ANNATTO
(Bixa orellana)
I had never heard of this spice before I saw it and read up on it. It comes from a shrub that is indigenous to the Caribbean and tropical parts of America. The seeds grow in a capsule on the shrub until it splits open and the seeds are released.
The seeds are a rich red color and have a slight peppery smell to them. Used mainly for their color in food the annatto seed is separated from its husk, the husk is used to make a pigment that is used in dairy products such as Edam, Red Leicester and Munster. The seeds are widely used in Spanish and Filipino cuisine.
Annatto is used as a dye but was used as medicine in Africa to control fevers and dysentery. Its also used in cosmetics. Its can be used as a substitute for saffron in terms of color but does not have the pungent aroma saffron has.
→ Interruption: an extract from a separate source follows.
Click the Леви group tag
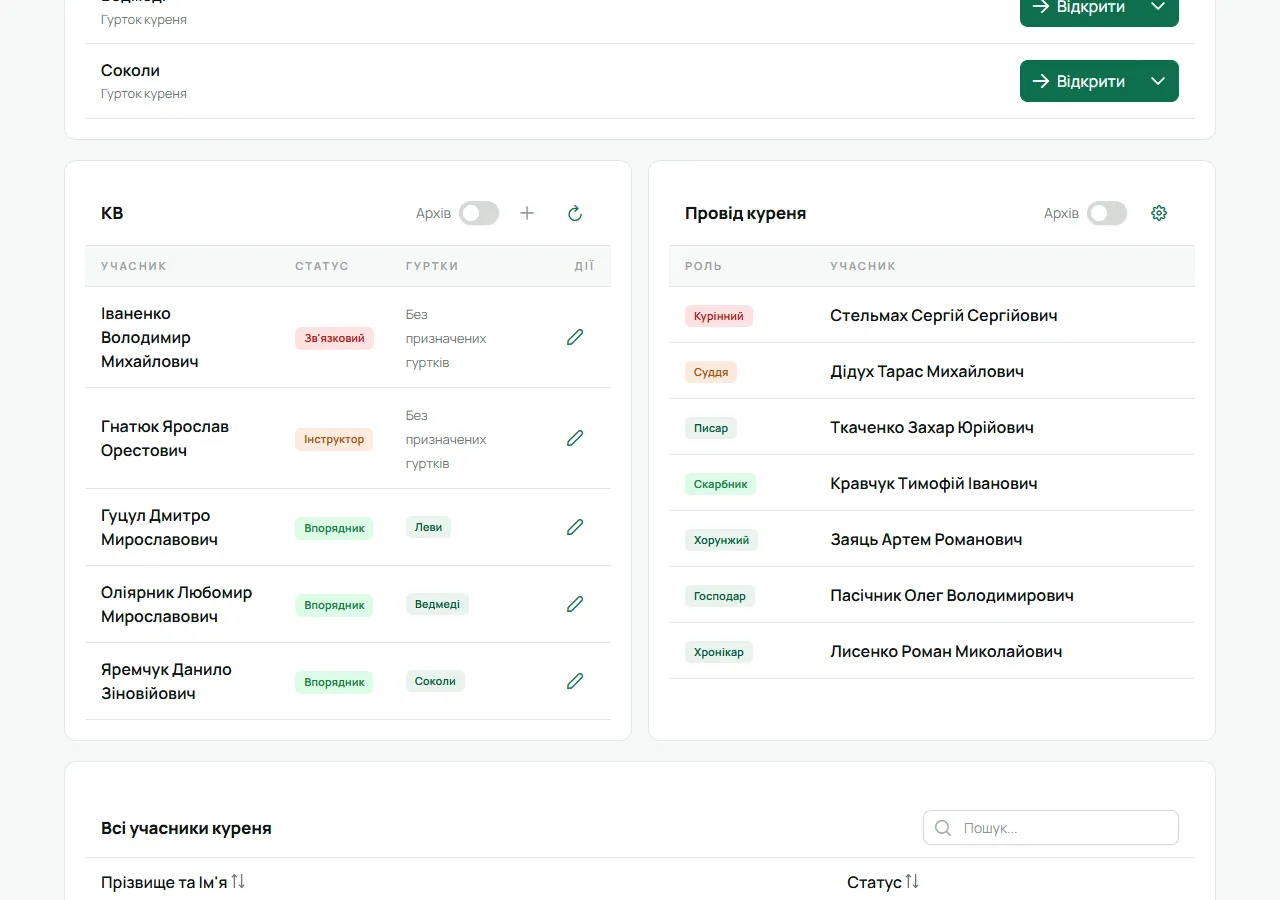Screen dimensions: 1280x900 [x=428, y=527]
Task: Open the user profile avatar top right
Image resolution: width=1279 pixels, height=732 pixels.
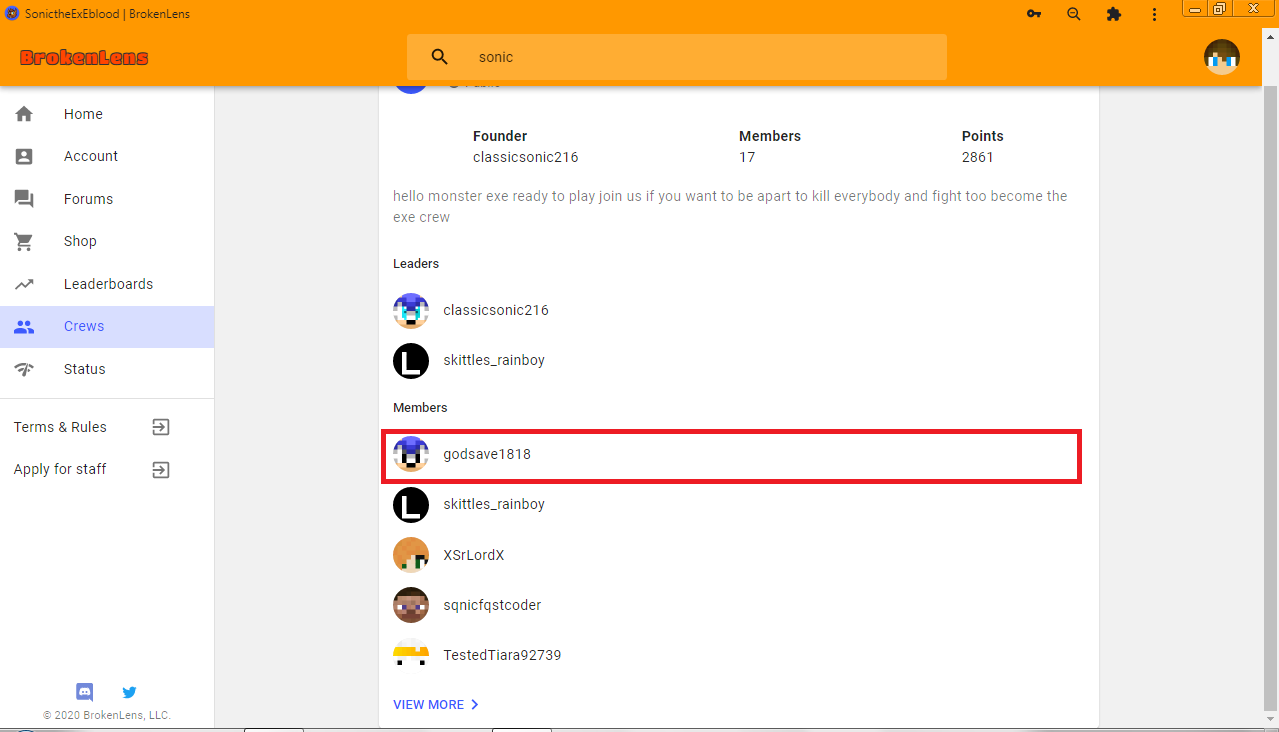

Annatto is great to make coloured oils because the color is so intense but the flavor is rather subtle.
RECIPE:
Coloured oil
Ingredients:
250ml vegetable oil
45ml annatto seeds
15ml another spice if you want to add flavor (aniseed, cardamom, cloves)
Method:
· Gently heat the oil with the seeds inside allowing them to release their color. Don’t let the oil get to hot, then add the other spice if you would like, place a lid on the pot and gently shake the pot over the heat for a few minutes.
· Remove from the heat and allow sitting until cooled. Pour through an oil filter and throw away the left over seeds.
· Use the oils to garnish plates or dress salads.